Dataset entries
#####
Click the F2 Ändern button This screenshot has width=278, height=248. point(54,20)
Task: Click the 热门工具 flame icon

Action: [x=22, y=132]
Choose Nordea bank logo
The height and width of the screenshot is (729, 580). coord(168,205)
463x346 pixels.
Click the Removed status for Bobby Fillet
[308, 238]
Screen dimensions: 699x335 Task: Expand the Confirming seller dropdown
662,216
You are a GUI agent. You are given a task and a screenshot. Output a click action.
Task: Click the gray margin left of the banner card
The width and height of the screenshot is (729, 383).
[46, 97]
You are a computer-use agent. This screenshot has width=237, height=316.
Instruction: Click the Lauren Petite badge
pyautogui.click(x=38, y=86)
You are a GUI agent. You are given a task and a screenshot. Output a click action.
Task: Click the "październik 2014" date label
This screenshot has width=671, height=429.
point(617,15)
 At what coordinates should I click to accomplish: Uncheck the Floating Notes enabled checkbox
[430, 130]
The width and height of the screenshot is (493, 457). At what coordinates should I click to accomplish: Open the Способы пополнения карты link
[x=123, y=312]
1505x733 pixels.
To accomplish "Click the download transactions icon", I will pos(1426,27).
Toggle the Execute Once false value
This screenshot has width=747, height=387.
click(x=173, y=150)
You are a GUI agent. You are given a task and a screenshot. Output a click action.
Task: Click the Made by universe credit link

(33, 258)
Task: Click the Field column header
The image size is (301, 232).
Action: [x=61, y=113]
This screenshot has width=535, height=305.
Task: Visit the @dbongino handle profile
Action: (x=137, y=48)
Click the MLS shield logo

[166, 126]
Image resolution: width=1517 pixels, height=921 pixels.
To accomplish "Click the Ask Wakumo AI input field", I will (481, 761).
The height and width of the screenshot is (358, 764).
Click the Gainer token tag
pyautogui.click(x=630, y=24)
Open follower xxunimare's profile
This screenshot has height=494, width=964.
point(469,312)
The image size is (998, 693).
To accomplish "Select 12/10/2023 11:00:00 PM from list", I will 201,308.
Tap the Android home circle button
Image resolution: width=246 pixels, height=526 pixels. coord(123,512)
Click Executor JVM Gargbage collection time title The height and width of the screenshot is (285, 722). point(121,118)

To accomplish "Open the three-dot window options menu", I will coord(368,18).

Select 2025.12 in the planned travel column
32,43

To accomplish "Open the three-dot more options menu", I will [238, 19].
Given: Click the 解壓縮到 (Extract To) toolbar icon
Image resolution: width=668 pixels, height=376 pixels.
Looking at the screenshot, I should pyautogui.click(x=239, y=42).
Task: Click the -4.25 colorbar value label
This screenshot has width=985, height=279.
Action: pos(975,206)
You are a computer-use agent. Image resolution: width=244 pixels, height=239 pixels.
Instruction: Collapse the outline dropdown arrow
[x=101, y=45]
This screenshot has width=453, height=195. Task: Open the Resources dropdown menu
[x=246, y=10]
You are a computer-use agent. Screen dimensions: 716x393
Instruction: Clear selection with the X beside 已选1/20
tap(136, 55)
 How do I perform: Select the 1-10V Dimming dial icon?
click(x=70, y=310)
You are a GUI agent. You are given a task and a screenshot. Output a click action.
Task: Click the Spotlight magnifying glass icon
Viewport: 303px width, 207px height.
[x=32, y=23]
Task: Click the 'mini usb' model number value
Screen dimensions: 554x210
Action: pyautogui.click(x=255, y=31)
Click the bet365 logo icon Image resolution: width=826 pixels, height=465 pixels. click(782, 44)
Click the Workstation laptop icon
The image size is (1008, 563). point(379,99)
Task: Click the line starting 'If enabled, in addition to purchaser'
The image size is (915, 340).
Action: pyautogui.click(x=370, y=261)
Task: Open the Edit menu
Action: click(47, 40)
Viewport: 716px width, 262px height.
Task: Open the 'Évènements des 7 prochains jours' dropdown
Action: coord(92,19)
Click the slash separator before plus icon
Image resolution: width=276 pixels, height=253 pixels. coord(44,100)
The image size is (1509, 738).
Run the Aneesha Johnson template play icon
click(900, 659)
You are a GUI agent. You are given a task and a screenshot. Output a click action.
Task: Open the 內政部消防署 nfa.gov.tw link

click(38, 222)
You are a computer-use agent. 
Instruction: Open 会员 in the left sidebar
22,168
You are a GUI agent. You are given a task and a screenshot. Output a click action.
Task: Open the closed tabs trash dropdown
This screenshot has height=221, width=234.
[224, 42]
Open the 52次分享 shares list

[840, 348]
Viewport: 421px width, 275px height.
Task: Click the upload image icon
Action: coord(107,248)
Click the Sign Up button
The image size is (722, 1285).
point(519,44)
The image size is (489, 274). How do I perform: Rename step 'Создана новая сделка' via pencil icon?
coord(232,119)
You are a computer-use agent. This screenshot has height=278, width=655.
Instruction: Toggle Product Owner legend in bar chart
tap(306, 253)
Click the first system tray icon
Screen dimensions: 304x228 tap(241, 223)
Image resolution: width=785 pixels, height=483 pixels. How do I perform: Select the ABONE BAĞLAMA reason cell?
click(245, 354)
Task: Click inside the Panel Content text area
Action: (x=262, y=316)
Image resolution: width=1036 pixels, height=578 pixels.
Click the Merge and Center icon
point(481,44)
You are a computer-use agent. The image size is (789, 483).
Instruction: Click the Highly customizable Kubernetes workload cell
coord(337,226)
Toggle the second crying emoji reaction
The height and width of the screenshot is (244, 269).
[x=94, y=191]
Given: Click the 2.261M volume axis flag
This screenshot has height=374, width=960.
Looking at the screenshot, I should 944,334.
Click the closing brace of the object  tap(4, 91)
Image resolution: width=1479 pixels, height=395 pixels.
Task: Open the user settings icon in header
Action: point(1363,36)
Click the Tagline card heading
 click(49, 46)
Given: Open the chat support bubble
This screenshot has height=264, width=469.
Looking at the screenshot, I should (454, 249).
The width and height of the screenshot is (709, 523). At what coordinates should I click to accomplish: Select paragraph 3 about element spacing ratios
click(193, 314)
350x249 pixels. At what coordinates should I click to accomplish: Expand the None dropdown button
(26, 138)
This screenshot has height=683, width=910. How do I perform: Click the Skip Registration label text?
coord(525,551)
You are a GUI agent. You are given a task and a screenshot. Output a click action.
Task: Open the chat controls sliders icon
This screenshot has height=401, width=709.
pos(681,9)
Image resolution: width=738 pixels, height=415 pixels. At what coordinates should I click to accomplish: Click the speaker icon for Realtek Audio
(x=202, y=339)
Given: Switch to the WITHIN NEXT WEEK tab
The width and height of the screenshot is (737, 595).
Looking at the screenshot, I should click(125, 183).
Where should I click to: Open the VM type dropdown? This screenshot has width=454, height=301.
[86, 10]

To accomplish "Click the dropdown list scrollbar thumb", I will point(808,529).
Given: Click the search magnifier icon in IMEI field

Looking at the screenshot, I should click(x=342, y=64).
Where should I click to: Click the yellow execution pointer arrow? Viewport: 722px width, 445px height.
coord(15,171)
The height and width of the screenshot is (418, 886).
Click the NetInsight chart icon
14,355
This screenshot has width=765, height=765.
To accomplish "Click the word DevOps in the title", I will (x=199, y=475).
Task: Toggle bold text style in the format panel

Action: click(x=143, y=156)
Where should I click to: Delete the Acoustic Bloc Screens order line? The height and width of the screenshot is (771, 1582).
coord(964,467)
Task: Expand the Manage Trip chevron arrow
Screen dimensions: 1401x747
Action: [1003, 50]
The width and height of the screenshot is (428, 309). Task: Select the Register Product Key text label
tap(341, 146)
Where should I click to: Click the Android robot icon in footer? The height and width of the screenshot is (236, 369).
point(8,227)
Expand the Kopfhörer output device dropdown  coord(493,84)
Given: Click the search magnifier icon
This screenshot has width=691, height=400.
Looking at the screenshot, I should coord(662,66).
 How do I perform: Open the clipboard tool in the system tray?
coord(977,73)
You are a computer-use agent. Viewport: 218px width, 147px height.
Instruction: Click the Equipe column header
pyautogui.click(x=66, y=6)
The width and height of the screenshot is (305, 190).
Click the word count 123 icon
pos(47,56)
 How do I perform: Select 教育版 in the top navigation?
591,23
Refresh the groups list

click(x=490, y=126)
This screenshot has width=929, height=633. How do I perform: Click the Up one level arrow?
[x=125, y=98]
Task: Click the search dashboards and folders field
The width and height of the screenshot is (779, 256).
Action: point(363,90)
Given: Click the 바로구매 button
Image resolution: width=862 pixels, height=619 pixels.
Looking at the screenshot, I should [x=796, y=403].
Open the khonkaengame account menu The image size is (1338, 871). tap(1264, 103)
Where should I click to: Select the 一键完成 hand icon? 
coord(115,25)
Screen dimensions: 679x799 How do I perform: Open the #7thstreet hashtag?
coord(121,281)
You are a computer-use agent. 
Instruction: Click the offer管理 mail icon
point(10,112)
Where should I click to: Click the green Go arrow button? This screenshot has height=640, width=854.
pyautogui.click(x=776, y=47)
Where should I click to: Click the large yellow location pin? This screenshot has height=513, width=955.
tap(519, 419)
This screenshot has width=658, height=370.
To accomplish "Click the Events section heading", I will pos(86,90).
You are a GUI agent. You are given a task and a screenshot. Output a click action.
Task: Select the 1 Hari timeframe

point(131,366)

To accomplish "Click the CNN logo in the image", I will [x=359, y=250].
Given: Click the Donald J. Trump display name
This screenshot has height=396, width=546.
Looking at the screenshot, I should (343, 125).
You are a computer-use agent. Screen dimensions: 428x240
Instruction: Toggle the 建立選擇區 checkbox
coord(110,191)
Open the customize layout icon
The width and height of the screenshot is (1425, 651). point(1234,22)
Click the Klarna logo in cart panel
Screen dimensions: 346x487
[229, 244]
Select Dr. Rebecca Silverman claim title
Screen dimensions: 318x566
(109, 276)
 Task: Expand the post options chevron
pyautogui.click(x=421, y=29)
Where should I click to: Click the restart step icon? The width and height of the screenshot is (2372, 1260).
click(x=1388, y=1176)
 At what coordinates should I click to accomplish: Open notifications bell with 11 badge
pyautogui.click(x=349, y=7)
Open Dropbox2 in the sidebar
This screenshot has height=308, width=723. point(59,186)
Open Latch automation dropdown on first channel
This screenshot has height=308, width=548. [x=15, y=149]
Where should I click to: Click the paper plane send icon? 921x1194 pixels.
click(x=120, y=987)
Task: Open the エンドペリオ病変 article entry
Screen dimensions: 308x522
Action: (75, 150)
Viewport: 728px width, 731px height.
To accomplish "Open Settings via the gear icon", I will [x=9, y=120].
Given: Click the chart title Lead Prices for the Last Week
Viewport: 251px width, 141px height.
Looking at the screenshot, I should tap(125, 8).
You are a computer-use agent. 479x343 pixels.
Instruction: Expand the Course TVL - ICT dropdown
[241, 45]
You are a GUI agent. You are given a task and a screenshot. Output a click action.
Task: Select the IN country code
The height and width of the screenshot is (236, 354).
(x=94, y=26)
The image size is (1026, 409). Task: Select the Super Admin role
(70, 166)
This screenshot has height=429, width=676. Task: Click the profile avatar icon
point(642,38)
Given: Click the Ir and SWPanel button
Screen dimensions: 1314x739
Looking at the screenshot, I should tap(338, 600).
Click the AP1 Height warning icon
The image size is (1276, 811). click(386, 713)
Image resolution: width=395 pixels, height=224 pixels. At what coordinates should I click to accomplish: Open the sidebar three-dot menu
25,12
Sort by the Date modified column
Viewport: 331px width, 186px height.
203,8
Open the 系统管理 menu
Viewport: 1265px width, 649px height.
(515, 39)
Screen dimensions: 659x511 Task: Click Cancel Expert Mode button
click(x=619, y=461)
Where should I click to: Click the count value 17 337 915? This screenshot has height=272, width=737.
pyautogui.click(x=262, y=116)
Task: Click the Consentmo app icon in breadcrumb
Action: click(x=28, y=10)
#####
### Task brief
Count how many lines in the entries above hold the word "chat". Give that number by itself.

### Worked solution
2